Aim –
Output everything from the line containing "Click taskbar gap" down through the line containing "Looking at the screenshot, I should [704, 415]." as a two-column CSV with the headers instruction and answer. Give one row for each instruction and its answer, with every field in double quotes and any line breaks replaced by spaces.
• • • •
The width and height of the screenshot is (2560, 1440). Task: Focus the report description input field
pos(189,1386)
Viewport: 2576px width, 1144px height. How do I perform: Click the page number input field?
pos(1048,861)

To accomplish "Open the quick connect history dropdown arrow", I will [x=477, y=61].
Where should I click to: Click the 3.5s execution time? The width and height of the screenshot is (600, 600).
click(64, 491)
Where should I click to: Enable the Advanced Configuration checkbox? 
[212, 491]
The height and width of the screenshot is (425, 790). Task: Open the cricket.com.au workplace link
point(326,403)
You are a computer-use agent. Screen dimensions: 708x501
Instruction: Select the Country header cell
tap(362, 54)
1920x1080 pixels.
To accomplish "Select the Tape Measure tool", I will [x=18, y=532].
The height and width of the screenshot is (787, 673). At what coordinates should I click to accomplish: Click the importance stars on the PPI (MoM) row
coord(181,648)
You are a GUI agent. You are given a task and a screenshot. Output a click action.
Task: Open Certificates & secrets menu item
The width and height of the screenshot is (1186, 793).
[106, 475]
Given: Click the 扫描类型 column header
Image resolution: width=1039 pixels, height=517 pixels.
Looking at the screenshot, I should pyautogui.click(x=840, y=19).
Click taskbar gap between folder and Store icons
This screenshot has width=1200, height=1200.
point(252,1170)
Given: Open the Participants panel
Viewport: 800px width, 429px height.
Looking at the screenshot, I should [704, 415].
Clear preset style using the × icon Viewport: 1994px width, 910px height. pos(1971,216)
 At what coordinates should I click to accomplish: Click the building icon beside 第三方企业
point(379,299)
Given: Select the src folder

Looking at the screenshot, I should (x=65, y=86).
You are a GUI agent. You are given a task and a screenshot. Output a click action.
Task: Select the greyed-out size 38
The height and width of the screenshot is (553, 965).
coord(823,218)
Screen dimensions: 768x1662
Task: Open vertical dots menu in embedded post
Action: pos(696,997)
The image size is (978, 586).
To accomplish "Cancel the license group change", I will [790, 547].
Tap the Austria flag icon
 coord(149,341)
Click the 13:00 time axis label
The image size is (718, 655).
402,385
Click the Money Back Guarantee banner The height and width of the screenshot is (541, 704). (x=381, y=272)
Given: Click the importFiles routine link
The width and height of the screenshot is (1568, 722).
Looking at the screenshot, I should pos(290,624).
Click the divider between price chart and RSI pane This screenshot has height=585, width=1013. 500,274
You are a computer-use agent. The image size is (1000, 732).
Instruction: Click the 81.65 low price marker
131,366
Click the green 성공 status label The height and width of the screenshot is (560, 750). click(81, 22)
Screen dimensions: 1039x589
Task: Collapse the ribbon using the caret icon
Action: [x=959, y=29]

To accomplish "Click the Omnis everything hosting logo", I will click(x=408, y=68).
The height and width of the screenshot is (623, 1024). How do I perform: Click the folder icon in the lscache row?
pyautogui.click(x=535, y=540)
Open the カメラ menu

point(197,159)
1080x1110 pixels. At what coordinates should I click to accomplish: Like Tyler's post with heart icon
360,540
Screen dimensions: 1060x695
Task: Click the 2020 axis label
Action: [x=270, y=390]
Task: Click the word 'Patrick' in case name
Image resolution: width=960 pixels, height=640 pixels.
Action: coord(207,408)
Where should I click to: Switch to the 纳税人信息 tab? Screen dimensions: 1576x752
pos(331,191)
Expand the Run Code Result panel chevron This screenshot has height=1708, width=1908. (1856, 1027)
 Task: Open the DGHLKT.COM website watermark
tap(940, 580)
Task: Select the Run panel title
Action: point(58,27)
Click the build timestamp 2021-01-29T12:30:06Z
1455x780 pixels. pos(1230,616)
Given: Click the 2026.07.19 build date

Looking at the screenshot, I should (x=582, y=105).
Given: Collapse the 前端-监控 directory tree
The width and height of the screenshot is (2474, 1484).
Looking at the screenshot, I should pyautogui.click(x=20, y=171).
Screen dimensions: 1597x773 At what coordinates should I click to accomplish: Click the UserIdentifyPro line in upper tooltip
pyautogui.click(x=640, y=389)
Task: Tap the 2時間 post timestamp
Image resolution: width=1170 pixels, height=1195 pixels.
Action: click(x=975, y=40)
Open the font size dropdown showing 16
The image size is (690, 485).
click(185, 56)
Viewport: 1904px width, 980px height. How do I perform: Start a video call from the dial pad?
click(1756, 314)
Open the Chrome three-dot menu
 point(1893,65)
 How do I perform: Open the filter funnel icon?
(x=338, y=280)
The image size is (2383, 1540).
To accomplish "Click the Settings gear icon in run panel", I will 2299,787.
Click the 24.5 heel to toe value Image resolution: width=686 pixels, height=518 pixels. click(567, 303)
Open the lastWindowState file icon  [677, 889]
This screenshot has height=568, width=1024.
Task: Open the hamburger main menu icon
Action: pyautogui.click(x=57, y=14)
• • • •
Problem solution –
instruction,answer
"Click taskbar gap between folder and Store icons This screenshot has width=1200, height=1200.","point(252,1170)"
"Given: Open the Participants panel Viewport: 800px width, 429px height.","Looking at the screenshot, I should [704, 415]."